→ **EXERCISE INSTRUCTIONS**: Your answer should be the exact lines of the data below from the one containing "is (1568, 546)." through the one containing "is (546, 740)."; please include nothing else.

→ **DATASET EXTRACT**:
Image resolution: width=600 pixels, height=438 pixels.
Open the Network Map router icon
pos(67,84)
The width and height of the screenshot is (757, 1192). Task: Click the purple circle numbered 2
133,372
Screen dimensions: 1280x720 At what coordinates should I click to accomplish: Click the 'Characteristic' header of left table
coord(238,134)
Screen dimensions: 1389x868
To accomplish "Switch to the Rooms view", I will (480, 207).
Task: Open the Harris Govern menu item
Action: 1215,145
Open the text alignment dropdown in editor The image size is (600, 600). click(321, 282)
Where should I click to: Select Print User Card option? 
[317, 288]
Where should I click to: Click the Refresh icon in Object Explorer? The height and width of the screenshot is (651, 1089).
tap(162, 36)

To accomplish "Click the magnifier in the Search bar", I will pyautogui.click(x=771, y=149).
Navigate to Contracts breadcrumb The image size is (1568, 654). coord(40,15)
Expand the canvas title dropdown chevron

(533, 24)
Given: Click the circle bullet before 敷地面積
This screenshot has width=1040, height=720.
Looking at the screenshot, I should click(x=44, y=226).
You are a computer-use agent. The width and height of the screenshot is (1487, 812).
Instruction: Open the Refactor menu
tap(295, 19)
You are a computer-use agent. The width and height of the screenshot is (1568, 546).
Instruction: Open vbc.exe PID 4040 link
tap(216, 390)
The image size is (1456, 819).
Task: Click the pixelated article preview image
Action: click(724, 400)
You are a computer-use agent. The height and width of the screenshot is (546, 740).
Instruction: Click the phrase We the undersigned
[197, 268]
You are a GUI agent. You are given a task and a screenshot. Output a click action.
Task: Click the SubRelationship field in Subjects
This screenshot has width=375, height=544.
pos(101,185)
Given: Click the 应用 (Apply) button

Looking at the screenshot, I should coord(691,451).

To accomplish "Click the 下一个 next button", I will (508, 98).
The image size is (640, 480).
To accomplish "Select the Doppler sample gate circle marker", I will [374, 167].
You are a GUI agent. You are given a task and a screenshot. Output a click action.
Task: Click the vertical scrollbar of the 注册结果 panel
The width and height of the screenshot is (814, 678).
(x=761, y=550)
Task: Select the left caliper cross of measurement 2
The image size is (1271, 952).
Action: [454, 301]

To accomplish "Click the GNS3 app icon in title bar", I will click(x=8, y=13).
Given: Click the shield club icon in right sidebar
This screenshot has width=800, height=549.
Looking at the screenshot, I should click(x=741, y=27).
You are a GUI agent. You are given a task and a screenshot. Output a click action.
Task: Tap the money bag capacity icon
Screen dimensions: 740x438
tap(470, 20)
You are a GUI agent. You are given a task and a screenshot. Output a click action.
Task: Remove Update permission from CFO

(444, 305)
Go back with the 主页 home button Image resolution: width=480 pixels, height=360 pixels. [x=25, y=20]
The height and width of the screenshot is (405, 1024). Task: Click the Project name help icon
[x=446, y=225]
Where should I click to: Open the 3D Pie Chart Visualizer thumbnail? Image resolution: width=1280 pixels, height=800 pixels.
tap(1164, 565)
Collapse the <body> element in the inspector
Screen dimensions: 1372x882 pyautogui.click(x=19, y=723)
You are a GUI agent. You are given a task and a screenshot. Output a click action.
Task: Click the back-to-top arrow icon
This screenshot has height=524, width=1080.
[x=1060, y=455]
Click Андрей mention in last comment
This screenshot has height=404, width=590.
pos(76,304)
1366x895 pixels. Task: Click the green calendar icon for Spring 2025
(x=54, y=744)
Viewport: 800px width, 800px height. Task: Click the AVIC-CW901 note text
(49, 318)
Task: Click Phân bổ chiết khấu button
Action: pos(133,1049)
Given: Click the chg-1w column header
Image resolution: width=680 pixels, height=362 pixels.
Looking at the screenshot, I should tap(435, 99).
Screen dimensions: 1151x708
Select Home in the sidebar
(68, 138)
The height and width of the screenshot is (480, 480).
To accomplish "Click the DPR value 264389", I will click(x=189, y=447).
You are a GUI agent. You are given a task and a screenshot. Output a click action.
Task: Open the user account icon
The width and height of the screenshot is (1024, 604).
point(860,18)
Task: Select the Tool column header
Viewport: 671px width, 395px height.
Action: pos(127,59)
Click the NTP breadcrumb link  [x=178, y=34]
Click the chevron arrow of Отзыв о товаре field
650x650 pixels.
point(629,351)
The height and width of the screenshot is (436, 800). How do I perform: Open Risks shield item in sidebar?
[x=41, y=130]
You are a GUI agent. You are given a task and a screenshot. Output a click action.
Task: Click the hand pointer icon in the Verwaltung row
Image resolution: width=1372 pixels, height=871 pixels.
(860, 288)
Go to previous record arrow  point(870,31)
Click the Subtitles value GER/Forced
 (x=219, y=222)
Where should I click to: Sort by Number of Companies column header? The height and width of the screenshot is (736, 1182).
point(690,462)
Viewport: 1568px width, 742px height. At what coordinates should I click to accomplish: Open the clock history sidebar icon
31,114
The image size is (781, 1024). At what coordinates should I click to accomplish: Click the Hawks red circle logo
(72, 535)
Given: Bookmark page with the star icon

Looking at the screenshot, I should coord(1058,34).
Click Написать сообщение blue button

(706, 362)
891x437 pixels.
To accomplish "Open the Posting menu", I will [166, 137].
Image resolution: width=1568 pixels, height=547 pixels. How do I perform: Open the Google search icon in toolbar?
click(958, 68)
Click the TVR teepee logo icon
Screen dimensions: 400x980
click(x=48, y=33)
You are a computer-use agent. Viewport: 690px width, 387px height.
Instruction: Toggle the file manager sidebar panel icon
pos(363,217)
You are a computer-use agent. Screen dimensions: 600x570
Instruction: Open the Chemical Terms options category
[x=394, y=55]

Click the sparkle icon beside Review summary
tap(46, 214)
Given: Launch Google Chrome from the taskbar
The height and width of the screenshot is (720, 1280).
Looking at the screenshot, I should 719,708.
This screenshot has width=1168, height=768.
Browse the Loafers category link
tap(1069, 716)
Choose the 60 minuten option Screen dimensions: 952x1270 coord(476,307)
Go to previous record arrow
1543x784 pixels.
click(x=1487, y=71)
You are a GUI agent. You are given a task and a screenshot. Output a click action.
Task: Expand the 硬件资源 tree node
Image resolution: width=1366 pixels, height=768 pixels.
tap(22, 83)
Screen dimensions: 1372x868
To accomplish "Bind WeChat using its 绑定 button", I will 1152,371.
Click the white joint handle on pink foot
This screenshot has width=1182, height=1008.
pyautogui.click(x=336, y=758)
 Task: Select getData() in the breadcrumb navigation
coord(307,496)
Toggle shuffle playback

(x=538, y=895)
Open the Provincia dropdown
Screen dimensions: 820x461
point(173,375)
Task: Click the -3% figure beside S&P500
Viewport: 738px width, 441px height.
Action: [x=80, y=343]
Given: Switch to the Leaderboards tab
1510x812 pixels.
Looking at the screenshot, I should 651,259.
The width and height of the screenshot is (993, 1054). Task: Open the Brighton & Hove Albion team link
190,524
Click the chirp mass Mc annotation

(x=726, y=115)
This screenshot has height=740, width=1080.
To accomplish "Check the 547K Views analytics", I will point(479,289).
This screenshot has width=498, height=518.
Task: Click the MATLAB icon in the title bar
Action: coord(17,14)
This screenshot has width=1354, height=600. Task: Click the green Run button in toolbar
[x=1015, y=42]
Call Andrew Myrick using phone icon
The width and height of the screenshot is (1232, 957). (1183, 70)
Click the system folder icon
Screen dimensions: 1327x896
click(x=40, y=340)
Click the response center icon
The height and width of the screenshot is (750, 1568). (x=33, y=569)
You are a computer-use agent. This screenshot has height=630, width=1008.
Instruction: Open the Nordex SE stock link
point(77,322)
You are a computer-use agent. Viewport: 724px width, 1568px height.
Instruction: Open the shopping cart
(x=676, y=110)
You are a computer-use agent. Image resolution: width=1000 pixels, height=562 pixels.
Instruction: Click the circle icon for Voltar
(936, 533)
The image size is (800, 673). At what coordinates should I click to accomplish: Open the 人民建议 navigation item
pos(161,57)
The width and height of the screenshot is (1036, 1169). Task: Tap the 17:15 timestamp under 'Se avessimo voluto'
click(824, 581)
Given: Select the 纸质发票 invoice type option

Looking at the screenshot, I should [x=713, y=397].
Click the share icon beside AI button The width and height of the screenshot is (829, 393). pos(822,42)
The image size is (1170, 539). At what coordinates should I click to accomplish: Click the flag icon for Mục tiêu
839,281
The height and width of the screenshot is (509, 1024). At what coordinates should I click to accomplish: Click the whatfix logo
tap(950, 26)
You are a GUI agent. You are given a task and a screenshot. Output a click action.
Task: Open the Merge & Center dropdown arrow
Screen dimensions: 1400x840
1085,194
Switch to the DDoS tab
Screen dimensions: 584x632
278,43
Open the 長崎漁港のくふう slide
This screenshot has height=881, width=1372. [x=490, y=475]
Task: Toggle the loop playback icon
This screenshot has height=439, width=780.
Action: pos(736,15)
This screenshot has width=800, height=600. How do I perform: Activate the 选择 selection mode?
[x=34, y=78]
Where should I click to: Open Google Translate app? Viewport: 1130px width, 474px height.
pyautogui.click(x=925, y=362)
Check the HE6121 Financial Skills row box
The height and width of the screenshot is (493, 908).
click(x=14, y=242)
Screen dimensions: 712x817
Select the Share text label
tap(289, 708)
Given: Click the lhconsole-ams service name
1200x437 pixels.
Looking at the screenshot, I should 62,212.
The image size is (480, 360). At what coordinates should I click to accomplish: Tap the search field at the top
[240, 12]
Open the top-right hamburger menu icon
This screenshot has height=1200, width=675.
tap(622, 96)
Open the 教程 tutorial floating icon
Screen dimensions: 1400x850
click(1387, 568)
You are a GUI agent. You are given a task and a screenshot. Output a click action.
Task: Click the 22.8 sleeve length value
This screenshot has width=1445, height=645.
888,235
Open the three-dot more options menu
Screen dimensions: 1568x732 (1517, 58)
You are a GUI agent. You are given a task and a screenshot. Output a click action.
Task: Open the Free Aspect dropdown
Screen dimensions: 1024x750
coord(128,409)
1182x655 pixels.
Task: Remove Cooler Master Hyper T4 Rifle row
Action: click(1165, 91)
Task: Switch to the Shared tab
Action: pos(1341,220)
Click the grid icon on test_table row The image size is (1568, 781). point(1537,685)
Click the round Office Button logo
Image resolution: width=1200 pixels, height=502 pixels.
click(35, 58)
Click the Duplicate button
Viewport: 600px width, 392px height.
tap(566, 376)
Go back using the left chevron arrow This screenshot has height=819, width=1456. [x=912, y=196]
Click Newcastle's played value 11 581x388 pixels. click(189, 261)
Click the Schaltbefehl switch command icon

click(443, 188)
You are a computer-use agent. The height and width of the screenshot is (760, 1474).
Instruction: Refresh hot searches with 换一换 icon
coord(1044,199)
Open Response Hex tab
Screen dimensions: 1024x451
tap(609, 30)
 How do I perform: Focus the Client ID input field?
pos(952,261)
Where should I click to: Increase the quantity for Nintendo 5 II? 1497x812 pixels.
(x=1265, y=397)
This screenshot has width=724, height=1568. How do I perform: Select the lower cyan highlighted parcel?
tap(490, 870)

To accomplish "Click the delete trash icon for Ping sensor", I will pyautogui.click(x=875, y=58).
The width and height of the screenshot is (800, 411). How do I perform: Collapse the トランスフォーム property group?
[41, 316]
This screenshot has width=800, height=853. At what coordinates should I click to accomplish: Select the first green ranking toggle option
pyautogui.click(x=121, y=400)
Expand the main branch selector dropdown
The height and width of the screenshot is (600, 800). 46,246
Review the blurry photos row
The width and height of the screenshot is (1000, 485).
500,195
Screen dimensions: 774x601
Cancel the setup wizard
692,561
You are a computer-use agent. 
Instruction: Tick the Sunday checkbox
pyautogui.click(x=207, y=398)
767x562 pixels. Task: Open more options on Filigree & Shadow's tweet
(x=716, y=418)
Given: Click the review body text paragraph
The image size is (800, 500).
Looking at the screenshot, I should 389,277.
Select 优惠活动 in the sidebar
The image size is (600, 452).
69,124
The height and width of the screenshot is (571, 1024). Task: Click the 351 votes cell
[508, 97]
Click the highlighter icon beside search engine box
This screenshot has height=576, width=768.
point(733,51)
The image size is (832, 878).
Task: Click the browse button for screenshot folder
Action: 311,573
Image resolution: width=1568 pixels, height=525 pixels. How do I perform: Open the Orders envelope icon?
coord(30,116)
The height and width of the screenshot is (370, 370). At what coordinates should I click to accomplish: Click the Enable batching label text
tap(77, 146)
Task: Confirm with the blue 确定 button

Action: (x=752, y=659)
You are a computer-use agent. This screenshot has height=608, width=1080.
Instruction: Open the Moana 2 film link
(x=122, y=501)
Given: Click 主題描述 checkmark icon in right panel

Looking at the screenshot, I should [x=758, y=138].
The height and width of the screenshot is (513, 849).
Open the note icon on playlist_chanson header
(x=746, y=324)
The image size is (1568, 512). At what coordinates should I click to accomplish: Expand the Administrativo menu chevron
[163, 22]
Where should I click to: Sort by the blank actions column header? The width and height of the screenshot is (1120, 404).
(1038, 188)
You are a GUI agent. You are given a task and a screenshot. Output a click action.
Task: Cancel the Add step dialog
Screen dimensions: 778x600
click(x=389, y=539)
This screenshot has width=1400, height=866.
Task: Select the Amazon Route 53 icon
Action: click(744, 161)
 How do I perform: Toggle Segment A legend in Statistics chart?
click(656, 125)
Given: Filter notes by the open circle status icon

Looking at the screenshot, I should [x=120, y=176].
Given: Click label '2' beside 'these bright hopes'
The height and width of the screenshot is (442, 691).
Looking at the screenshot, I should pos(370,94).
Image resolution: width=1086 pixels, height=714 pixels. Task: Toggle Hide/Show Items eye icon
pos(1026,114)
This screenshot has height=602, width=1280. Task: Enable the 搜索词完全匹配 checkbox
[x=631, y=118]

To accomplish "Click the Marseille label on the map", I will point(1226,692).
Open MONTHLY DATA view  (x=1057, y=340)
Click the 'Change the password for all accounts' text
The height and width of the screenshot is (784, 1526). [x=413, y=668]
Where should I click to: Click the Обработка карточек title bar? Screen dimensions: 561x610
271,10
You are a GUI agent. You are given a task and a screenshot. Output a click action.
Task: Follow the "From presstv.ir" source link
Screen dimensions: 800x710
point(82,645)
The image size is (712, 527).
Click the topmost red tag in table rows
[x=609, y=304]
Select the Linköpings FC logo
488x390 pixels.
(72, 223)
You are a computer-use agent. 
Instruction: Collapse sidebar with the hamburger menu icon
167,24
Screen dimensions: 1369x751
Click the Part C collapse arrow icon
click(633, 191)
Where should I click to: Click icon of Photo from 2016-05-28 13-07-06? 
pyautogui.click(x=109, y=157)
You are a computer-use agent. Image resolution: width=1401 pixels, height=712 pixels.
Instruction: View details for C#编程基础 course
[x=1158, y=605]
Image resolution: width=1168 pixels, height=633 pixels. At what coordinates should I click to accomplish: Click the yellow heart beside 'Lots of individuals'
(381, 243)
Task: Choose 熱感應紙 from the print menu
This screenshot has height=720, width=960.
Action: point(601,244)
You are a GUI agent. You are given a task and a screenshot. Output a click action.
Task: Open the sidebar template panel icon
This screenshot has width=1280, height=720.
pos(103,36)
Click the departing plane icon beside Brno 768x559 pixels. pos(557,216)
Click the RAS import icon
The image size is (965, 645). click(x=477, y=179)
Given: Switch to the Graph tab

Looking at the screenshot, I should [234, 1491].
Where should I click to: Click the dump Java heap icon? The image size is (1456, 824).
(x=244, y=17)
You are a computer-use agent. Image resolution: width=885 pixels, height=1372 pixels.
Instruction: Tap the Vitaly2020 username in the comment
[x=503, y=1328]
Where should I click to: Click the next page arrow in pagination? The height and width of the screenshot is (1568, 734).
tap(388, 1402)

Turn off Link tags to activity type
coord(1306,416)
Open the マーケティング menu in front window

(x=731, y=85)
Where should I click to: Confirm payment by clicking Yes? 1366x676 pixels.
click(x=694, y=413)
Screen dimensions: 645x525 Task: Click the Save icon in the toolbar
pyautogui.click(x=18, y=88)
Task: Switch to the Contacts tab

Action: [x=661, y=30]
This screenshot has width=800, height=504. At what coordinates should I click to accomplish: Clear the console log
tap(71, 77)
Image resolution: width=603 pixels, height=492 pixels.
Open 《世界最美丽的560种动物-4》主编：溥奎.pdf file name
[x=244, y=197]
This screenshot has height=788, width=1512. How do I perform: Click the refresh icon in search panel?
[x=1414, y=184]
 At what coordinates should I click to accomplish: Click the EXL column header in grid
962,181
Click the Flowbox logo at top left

→ **EXERCISE SOLUTION**:
You are a computer-use agent. The width and height of the screenshot is (1568, 546).
Instruction: Open vbc.exe PID 4040 link
tap(216, 390)
The image size is (1456, 819).
Task: Click the pixelated article preview image
Action: click(724, 400)
You are a computer-use agent. The height and width of the screenshot is (546, 740).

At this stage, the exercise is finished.